Samsung launches a wearable wristband and cloud platform for tracking your health

Samsung detailed plans to create an open platform for developing sensors for wearables and a cloud service aimed at tracking a person’s health in real time at an event held in San Francisco Wednesday. The initiative will start with a modular wristband reference design called Simband that tracks heart rate and blood pressure, but could expand into other devices and locations on the body. The idea is to let developers play with the components in hopes of driving adoption of the platform.


Young Sohn, a Samsung executive, explained that the Simband would contain a variety of sensors (it sounds like one might pick and choose the sensors) and a corresponding cloud platform, dubbed SAMI that holds a person’s health data and keeps it safe. Samsung launched this vision with a partnership with UCSF and IMEC, a European nanotech and chip research consortium.

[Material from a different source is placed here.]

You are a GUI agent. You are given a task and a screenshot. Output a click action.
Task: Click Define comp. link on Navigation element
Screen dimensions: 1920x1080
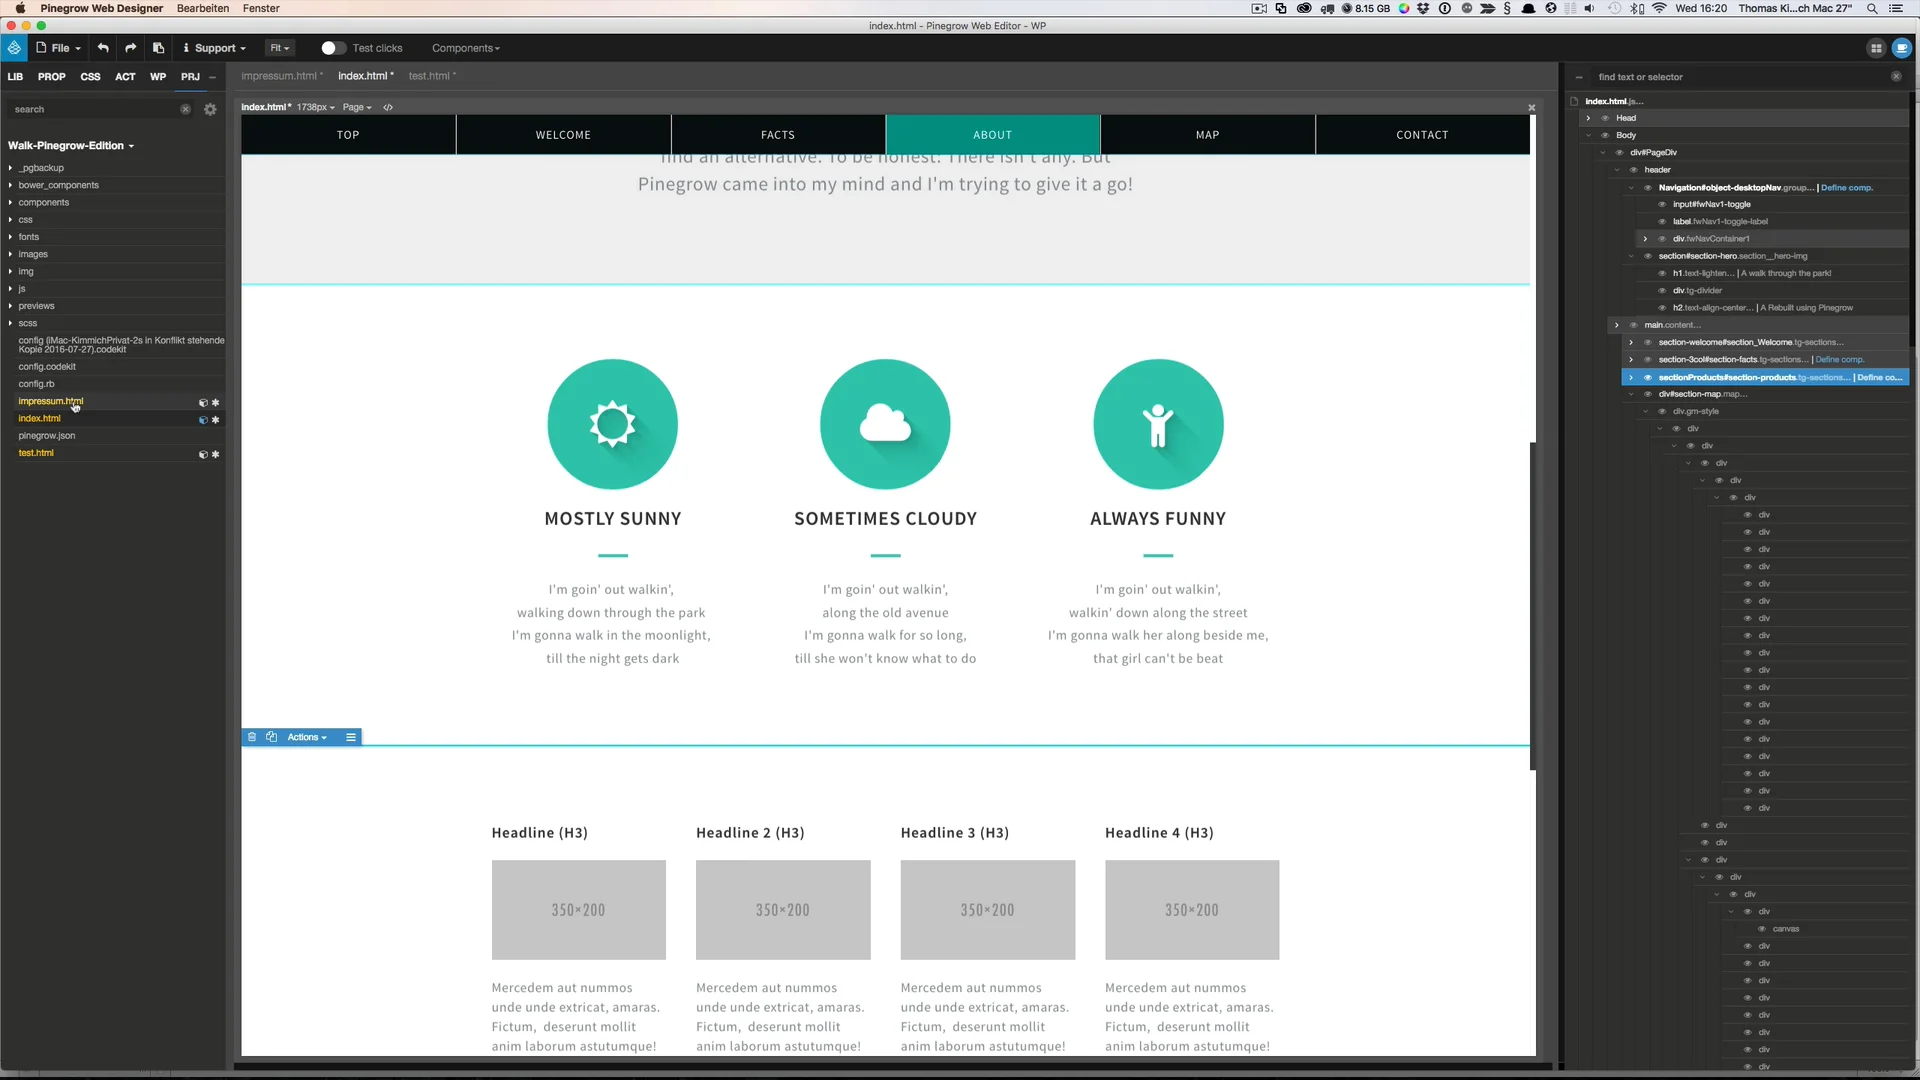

The high-minded idea is to take advantage of better sensor technology and data processing to help people understand exactly what’s happening with their body at any point in the day. The more practical focus of the project relies on the increasing number of aging citizens in many first-world countries tied to the amount those countries are spending on healthcare. How can Samsung — and tech firms — get a piece of that pie? Tech firms have seen this as an area of opportunity for over a decade, but with smaller sensors, mobile connectivity and the cloud, fielding a consumer-friendly technology monitoring solution is both easier and cheaper.

The big Simband unveil
The big Simband unveil

The wristband has several bells and whistles, such as a “shuttle battery” that attaches to the device via a magnet and charges the device while you sleep. The point is you can charge it without taking it off. An EKG sensor that measures heart rate and detects blood pressure is included, with more sensors to come. Samsung is hoping that the open approach helps it get new sensors on board. The wristband also has Wi-Fi and Bluetooth, so it can have instant access to the cloud.


As for that cloud, Samsung calls it SAMI and aims to let people use it as a place to control and grant access to their data from a variety of sensors — and possibly even medical records. The idea is that all your data goes in and then it can come out via access to APIs. Access to SAMI APIs will be rolled out by the end of this year. Samsung showed off a partnership with a company called TicTrac that could help people understand how they are living, not just from their physical metrics, but based on their sleep, nutrition and time spent with family and friends.

A wellness score based on several sets of data.
A wellness score based on several sets of data.

Samsung also announced a $50 million digital health challenge that will focus on development of new and better sensors, new technology and algorithms associated with digital health and to build out a healthcare ecosystem that includes sensor data. I still have tons of questions about this platform, like what the ideal channel would be for getting any kind of sensor-filled tracker to the consumer would be.

A Samsung spokesperson told my colleague Janko Roettgers, who is at the event, that it would be aimed at the consumer market with a price point to match. The price is still being determined. Yet, the common wisdom in this sector is that people who most need to monitor their health are not buying personal fitness trackers, so a doctor writing a prescription or a health insurer trying to push a device to their customers might be a better way to broaden adoption by those who could most use a device that can preventively track health issues.


The existing business models associated with healthcare are already complicated, confusing and incentivize illogical behavior on behalf of both consumers and doctors. Adding in the monitoring of a patient’s data or even access to that data creates entirely new ways to make money and push doctors and consumers to behave differently. While the demonstrations showed beneficial outcomes, such as discerning when someone is likely to have a heart attack, the flip side of an insurance firm dropping or charging riskier patients more is equally possible.

Samsung also didn’t cover federal approvals in great depth, and told Roettgers that it is not seeking FDA approval, so it’s unclear how or when this reference design could even be used by doctors for assessing patient health. And it’s clear that to really break open the healthcare market, these devices and their algorithms will need some kind of scientific review to ensure accuracy and efficacy.

Still ever since I saw Paul Otellini, who was then the CEO of Intel onstage at the World Congress on Technology in 2005, talking about the future of medicine and technology, I’ve been waiting for the technology and medical establishment to move beyond staged demonstrations into the real world. We’re not there yet, but we are getting closer. And with a focus on openness, partners and user control of their own data, Samsung has many of the ingredients needed to make both consumers and the scientific community willing to invest in this vision. But the devil will be in the details.